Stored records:
^^^^
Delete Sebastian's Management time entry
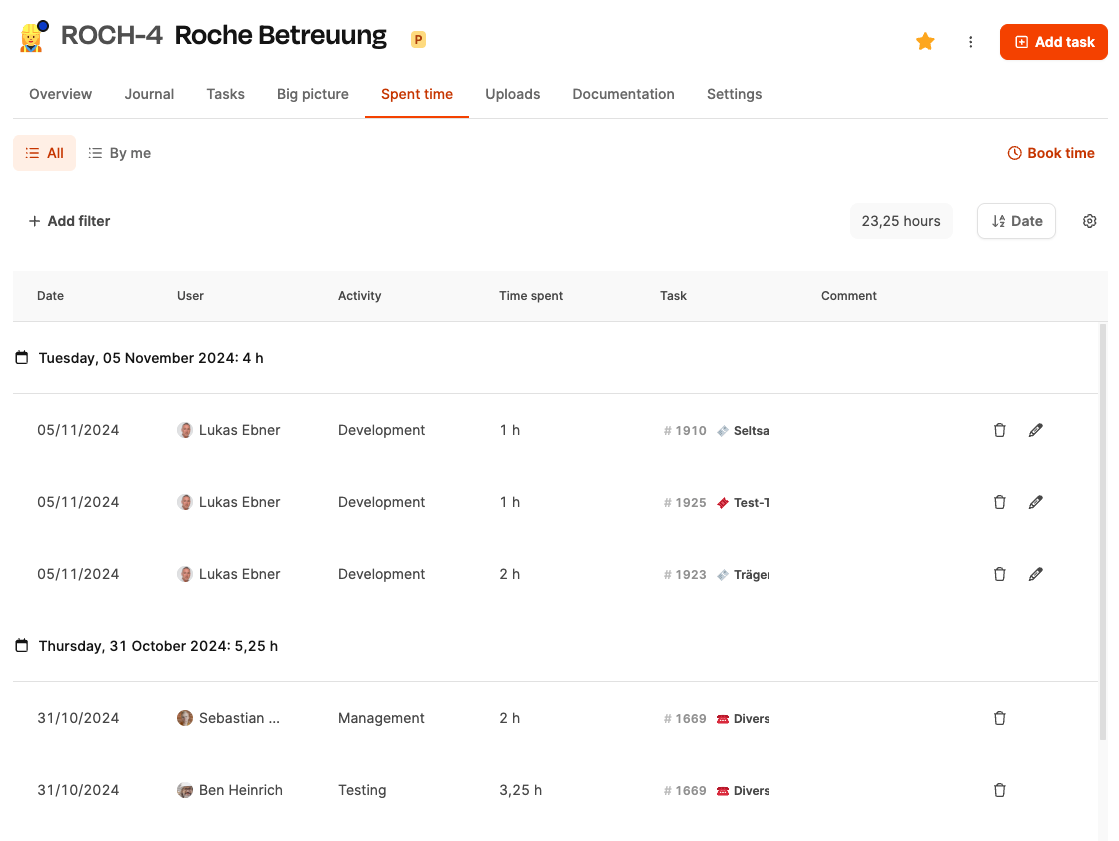The image size is (1119, 841). click(999, 717)
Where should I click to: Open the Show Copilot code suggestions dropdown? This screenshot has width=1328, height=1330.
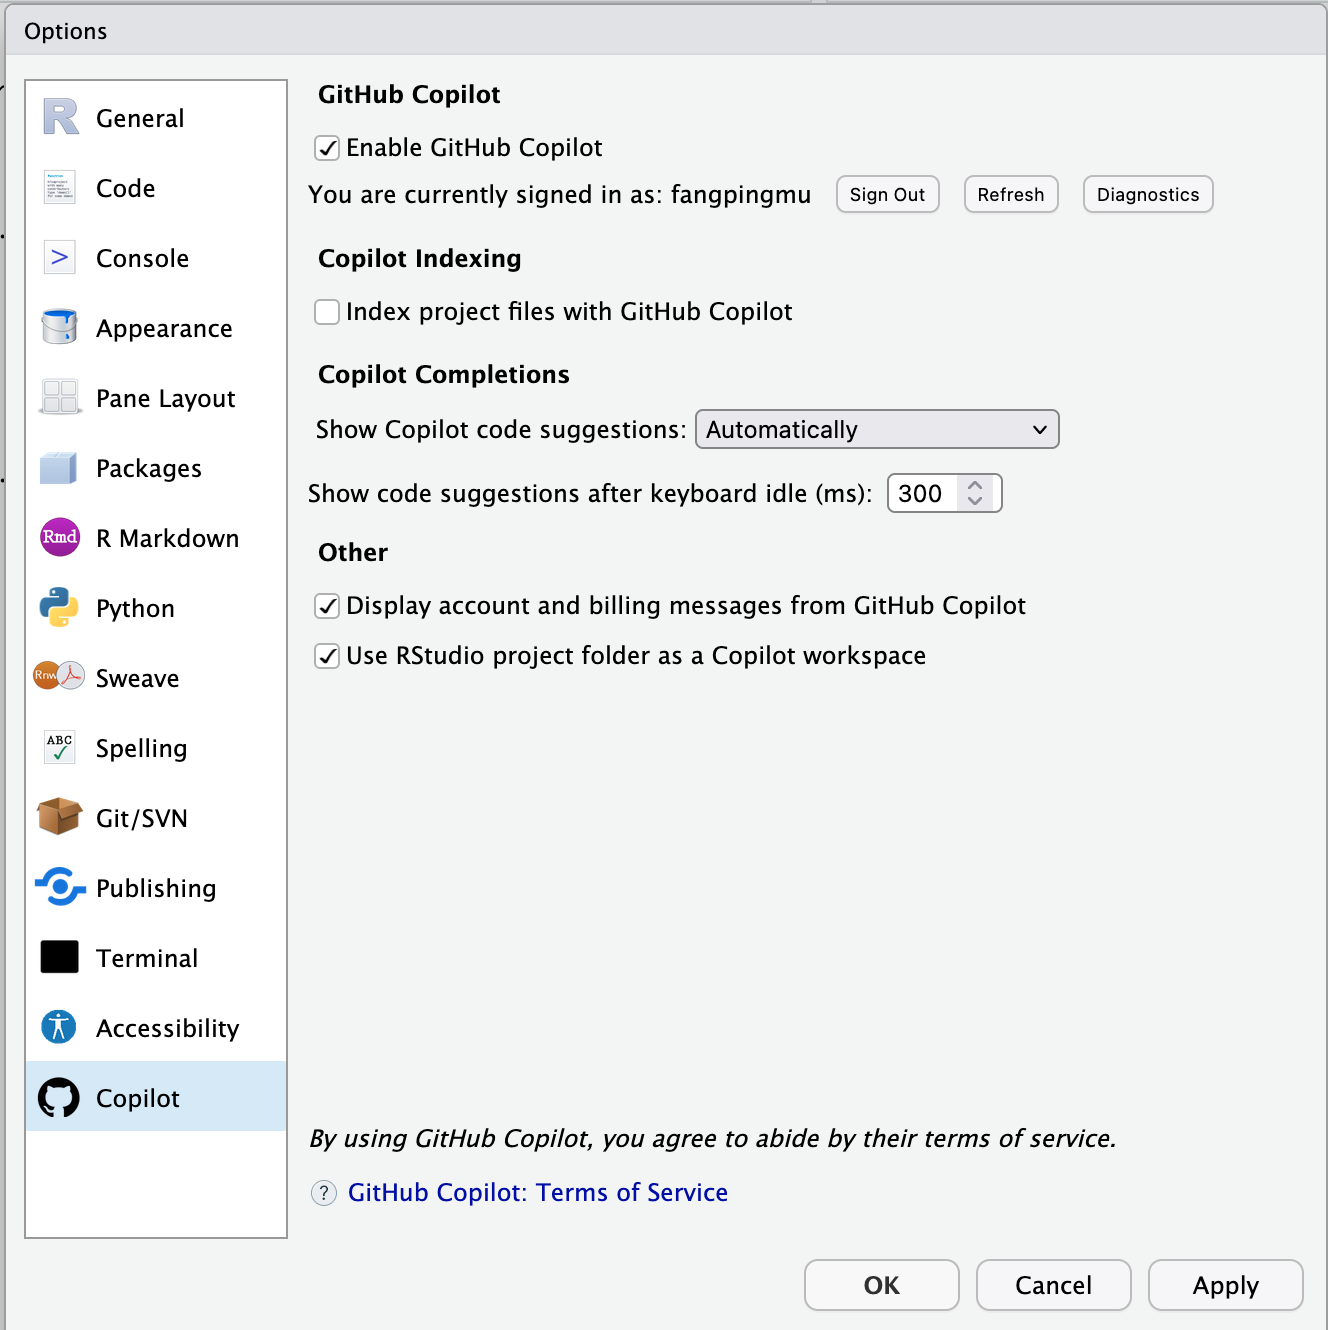tap(876, 430)
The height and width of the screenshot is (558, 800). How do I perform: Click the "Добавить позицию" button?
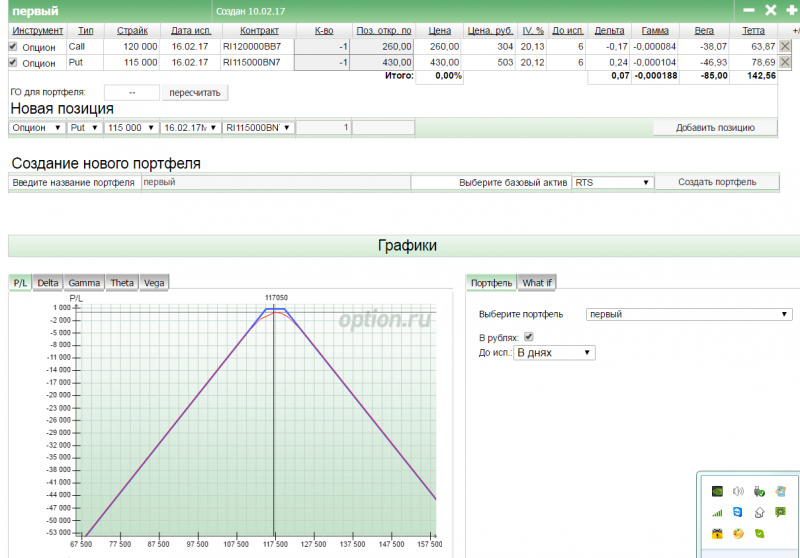tap(716, 128)
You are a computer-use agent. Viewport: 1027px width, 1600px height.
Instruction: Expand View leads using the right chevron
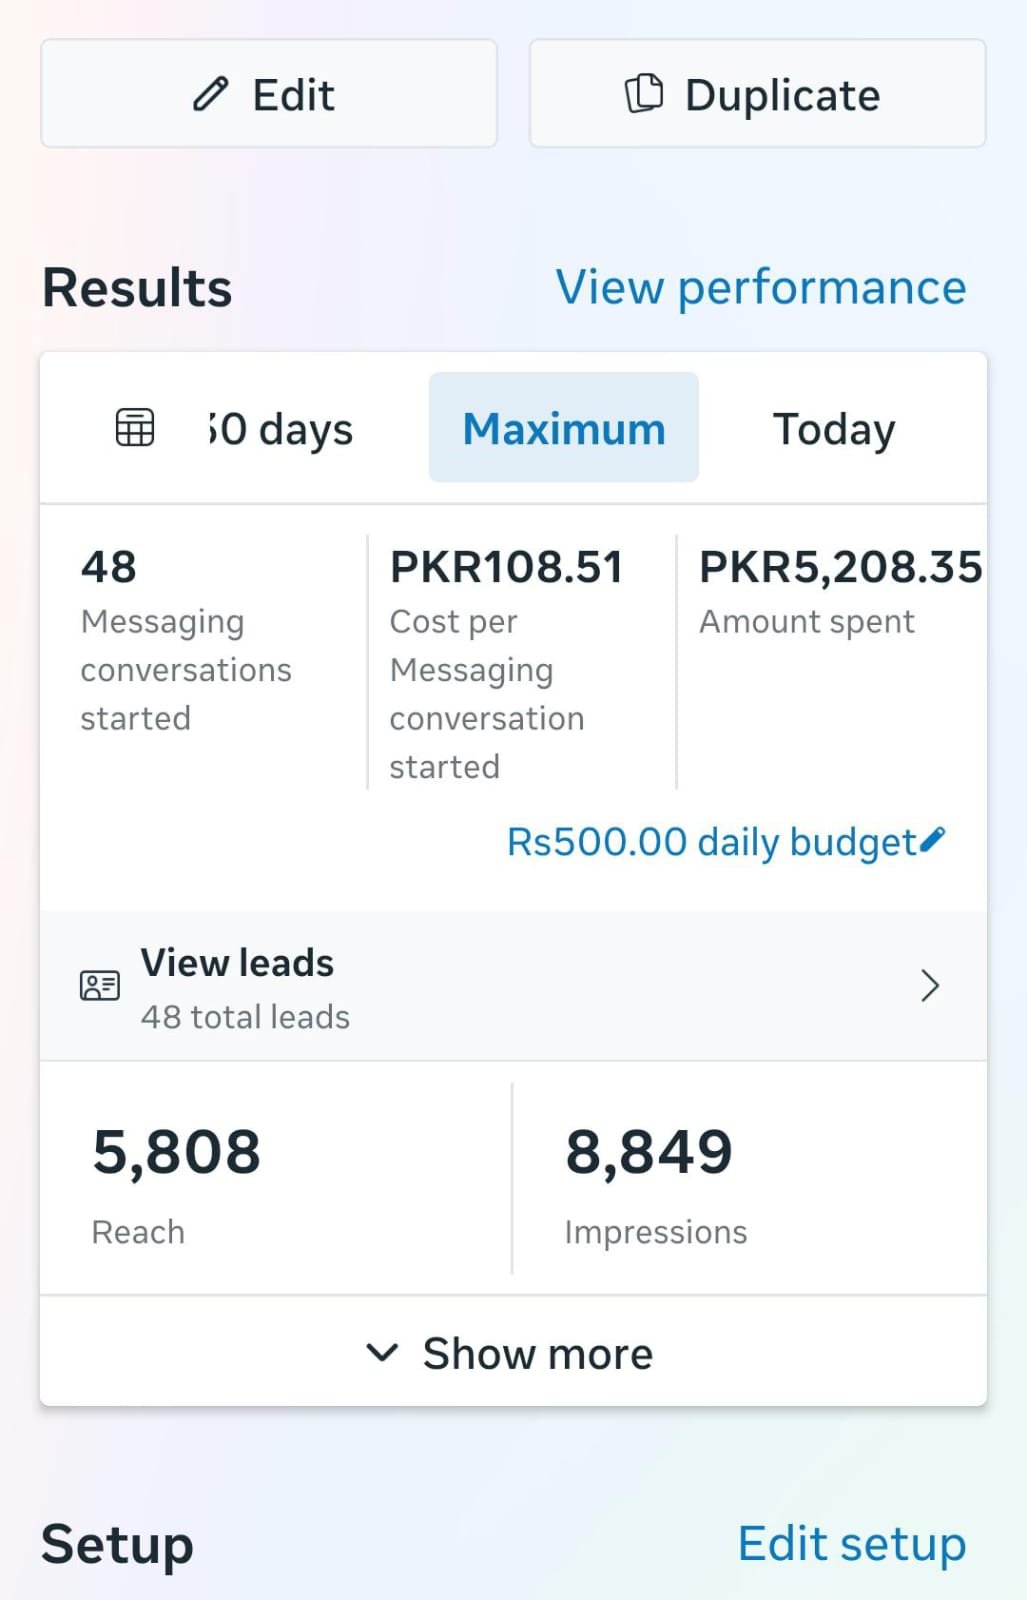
^^^^
=== Required action ===
Every line above should be transcribed word for word; leave the pictures out.

=== Result below ===
Delete Sebastian's Management time entry
The image size is (1119, 841). click(999, 717)
Where should I click to: Open the Show Copilot code suggestions dropdown? This screenshot has width=1328, height=1330.
tap(876, 430)
The height and width of the screenshot is (558, 800). How do I perform: Click the "Добавить позицию" button?
tap(716, 128)
You are a computer-use agent. Viewport: 1027px width, 1600px height.
Instruction: Expand View leads using the right chevron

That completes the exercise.